The problem doesn't come when the mother is a different ABO blood type from her babies, thankfully! The problem only comes when the mother is a different Rh (or sometimes other) blood type from her babies.
Say a mom is O-. If her partner is A+, and the baby is A+, she's probably going to gestate that baby without problems, and then deliver it without problems. The ABO antigen is too large to pass through the placenta, and even though the Rh factor antigen (the + and - in the blood type) is small enough to pass through the placenta, if she hasn't been exposed to an antigen previously, she won't have a negative reaction to it. So she'll deliver the first baby without problems.
After that, she'll probably gestate the next baby without too many problems, but upon delivery, assuming some blood transfer, there could well be immune reactions on both ends of the equation - there's the possibility of both the mother and the child (though the mother is at a higher risk) having a negative reaction to birth. She already has antibodies ready to attack the Rh "antigen". This is why Rho(D) immune globulin is administered when the mother's Rh factor is different from her baby's.

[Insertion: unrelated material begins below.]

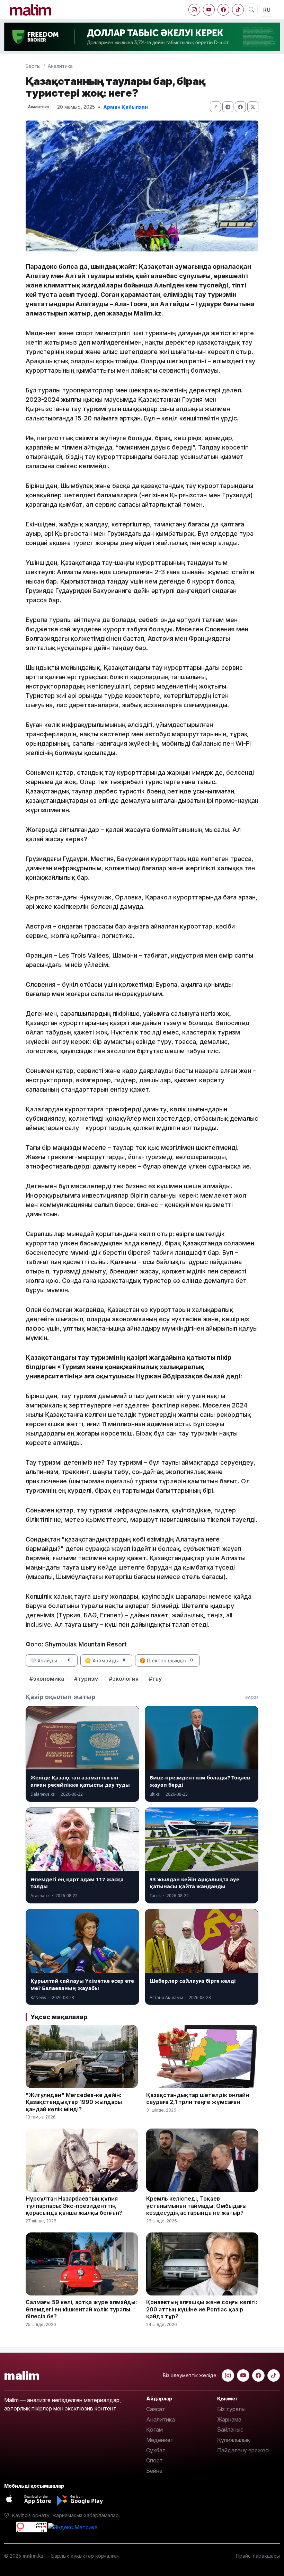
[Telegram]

Until about 1955, the majority of [second or beyond] infants with Rh factors different from their mothers had either chronic health problems, or passed away within the first few days of life due to the anemia caused by the destruction of erythrocysts (erythroblastis fetalis) but since the discoveries of the 50s, the majority of people born or giving birth to those with different blood types, have not died from that cause.